Restaurantes abertos, na rua ou em casa

  • Rui Bento
  • 25 Outubro 2020

O delivery deixou de ser uma opção para se tornar numa obrigatoriedade. Na forma de sobreviver e de manter as portas abertas dos restaurantes, mesmo quando os clientes deixam de passar por elas.

A maioria dos nossos restaurantes preferidos está em risco de fechar e de não conseguir voltar a abrir. Este é mais um dos danos que a pandemia COVID-19 poderá vir a causar. As entregas de comida em casa terão um papel fundamental na sobrevivência de muitos restaurantes. E devolver aos restaurantes o controlo das suas entregas poderá ser uma parte importante da solução.

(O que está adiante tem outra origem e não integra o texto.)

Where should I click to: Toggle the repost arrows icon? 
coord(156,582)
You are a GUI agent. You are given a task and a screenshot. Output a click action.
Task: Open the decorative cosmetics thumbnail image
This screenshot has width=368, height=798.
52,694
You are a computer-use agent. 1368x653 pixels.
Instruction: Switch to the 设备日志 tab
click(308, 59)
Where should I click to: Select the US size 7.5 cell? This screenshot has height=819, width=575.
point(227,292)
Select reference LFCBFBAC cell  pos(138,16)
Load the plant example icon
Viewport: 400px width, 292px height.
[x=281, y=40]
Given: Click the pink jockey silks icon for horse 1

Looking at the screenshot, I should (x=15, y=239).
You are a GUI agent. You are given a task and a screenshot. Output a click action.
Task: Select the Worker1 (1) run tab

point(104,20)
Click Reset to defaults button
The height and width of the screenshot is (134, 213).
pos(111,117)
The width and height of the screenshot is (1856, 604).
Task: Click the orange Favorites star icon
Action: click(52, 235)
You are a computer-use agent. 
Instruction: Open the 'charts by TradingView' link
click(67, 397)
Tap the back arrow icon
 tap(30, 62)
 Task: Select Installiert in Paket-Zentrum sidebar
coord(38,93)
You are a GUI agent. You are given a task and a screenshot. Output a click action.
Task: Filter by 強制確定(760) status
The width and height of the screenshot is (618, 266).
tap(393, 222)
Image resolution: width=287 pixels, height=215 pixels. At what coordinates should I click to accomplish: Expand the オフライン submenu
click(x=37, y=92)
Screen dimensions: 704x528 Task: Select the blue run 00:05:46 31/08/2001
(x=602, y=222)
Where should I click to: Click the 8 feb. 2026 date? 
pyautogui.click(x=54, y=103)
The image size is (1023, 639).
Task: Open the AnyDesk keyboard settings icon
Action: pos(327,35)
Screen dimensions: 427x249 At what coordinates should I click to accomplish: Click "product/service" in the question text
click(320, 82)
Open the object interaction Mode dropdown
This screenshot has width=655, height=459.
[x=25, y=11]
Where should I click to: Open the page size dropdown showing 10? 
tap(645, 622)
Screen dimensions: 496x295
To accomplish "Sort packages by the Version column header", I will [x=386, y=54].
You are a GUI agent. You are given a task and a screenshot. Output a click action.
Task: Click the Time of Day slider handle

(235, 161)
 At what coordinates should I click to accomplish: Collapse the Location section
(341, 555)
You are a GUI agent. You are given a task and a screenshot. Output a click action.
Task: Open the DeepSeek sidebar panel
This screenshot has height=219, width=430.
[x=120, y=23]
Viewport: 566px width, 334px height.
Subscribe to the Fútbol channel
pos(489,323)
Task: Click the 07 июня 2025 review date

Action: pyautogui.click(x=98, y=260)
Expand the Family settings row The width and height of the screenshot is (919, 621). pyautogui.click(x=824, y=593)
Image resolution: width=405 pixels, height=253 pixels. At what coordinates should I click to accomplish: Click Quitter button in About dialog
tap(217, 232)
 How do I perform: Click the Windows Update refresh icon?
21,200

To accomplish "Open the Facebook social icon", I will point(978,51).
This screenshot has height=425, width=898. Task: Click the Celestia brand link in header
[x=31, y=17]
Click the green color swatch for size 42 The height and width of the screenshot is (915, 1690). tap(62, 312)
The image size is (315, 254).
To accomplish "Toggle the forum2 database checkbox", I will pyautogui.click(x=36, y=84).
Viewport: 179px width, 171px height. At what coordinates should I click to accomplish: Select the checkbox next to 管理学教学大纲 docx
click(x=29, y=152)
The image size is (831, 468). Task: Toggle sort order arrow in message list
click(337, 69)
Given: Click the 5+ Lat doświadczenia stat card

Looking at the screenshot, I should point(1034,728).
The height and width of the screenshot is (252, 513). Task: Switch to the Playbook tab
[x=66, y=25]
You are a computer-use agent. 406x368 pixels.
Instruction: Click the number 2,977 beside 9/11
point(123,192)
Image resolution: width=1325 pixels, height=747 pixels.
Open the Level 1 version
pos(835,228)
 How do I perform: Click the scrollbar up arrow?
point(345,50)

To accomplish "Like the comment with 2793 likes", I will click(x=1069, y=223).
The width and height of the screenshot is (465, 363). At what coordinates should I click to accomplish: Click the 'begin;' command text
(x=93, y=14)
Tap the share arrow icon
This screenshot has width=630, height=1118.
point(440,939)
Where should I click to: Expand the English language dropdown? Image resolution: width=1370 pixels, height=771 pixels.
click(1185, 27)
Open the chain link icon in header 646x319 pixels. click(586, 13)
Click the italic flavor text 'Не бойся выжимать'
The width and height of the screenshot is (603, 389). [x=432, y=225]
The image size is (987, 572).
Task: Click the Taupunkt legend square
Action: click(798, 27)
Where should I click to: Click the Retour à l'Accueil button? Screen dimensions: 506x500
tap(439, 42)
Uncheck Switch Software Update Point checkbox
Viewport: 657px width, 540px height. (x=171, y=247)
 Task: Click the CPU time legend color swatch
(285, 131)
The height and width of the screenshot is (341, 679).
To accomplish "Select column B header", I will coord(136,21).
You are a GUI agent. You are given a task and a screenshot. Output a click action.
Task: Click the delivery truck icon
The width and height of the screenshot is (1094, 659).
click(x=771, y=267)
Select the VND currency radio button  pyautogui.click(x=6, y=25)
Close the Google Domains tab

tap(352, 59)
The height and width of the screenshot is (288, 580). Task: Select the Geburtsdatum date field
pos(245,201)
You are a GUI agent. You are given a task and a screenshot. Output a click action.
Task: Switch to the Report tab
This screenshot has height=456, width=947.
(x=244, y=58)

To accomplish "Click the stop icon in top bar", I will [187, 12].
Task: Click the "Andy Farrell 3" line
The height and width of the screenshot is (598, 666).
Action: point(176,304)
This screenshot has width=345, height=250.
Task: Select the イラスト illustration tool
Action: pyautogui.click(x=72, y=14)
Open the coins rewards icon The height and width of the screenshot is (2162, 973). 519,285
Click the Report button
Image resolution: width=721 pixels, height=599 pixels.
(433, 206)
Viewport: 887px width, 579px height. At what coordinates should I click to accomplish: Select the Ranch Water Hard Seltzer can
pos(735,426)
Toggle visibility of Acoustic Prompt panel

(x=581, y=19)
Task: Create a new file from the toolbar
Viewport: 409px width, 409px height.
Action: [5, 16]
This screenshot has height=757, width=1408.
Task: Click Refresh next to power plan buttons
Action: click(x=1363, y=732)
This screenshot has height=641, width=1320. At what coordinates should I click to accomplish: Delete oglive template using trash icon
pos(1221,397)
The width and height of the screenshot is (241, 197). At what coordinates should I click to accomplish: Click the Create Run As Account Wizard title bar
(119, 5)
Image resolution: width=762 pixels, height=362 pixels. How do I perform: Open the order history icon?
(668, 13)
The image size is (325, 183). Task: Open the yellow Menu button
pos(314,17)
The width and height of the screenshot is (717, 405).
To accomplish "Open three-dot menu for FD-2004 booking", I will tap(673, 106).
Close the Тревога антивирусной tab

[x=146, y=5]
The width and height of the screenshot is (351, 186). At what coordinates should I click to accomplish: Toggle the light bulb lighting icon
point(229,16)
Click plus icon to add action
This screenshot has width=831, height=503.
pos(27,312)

Ao longo dos últimos dez anos, a entrega de comida com recurso a aplicações móveis tem crescido a um ritmo elevado em todo o mundo. Portugal não é exceção. Em poucos anos, o delivery passou de panfletos de pizzarias pendurados nas portas dos nossos frigoríficos, com números de telefone começados em “808” escritos em letras garrafais, para aplicações para telemóvel que, de forma quase instantânea, nos passaram a ligar a dezenas ou até centenas de restaurantes na nossa cidade.

As aplicações de delivery foram rapidamente adotadas pelos restaurantes mais variados – desde as cadeias internacionais de fast-food, até aos restaurantes de bairro. No entanto, muitos restaurantes, especialmente aqueles que frequentemente apelidamos de “os nossos preferidos”, passavam ao lado desta tendência em rápido crescimento. Até que tudo mudou abruptamente. A 18 de março de 2020, Portugal entrou em estado de emergência. Os restaurantes fecharam. Aconteceu aqui, e aconteceu por todo o mundo.

A restauração é um dos setores que mais sofre com um confinamento. O restaurante médio consegue sobreviver apenas 16 dias com as suas portas fechadas, segundo um estudo da JPMorgan Chase Institute. E, de acordo com um estudo feito para a Coligação de Restaurantes Independentes dos E.U.A., 85% dos restaurantes independentes podem não voltar a abrir. Este cenário terá um impacto profundo na economia. Por um lado, são mais de 240 mil os empregos em risco de pessoas que trabalham diretamente na restauração em Portugal e, segundo resultados do último inquérito mensal da Associação da Hotelaria Restauração e Similares de Portugal, 40% das empresas de restauração e bebidas já apresentam níveis preocupantes de despedimentos. Por outro, há o perigo de um efeito dominó que pode afetar os setores de produção alimentar, agricultura, pescas, bebidas, transporte de alimentos, entre outros.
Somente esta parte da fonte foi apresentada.